Establishing relationship between synonym and preferred/accepted taxon, en masse

We need to upload a (long and fairly clean) list of new taxa prior to uploading the actual specimens/records that bear those names. I know many of those binomials are synonyms of others (specific ones) in that same list, where each synonym is unequivocally linked to its accepted/preferred name.
However, I can’t figure out how to map that relationship in the WorkBench. Fields like Taxon.acceptedTaxon and Taxon.isAccepted (populating it would help down the line) are not available in the WB. But neither is Determination.preferredTaxon if one is to try an alternative route.
Again, it’s a long list and synonymizing binomials one by one on the taxon tree would be painful.
I must be missing something. Thanks.

2 Likes

Hi @igranzow,

Unfortunately, you are not missing anything. Currently, there is no method to bulk upload synonyms through WorkBench; they need to be set up one by one via the tree interface. Updating Taxon records individually through SQL or the API is feasible but more complex and risky compared to using the user interface.

This has been requested a number of times and I’ve added your comment to the official issue tracking.
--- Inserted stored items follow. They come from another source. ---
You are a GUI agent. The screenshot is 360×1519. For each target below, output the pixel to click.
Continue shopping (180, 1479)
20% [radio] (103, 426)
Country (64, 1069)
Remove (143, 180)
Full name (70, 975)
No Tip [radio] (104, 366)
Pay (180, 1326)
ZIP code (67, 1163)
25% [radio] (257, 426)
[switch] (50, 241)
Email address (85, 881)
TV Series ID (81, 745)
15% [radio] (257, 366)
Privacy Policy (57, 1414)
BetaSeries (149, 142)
If you have more comments or want to share your ideal workflow once this request is implemented, please reply to this topic below or on GitHub!

1 Like

Hi @igranzow,

As mentioned by @Specify, the best way this can be accomplished without individually synonymizing the Taxa records using the Tree Viewer would be through SQL or through a script utilizing the API (or some combination of the two).

If such a solution appeals to you before the ability to upload synonymies via the WorkBench is implemented and you are in need of assistance, can you clarify the structure of the input or provide a (optionally fictitious) sample of the dataset?

For example, what are the mapped column headings (to fields/relationships from CollectionObject, Determination, or Taxon, etc.) in the dataset?

Hi, @jason_m

We have 32.4k taxon names that we wish to import into Specify. 28% (9.1k) of them are synonyms. I’m interested to find out more about the options I have here to avoid forcing our curatorial staff to hand-edit that many synonyms post-launch.

By way of example, our data contains parent/child relationships between members of the taxonomic hierarchy and a relationship between a prior taxon name (a synonym of some kind) and a more recent name, which may itself be a synonym. That is, there may be several “hops” across names before arriving at one or more accepted taxon names.

NAME_ID RANK_NAME IS_CURRENT NAME AUTHOR
9024 Species false Boronia machardiana F.Muell.
9025 Species false Boronia viminea Lindl.
16636 Subspecies true Boronia crenulata subsp. viminea (Lindl.) Paul G. Wilson
OLD_NAME_ID NEW_NAME_ID XREF_TYPE
9024 16636 TSY
9025 16636 TSY

This data documents the following synonym relationships.

  1. Boronia machardiana F.Muell. is a taxonomic synonym of Boronia crenulata subsp. viminea (Lindl.) Paul G. Wilson.
  2. Boronia viminea Lindl. is a taxonomic synonym of Boronia crenulata subsp. viminea (Lindl.) Paul G. Wilson.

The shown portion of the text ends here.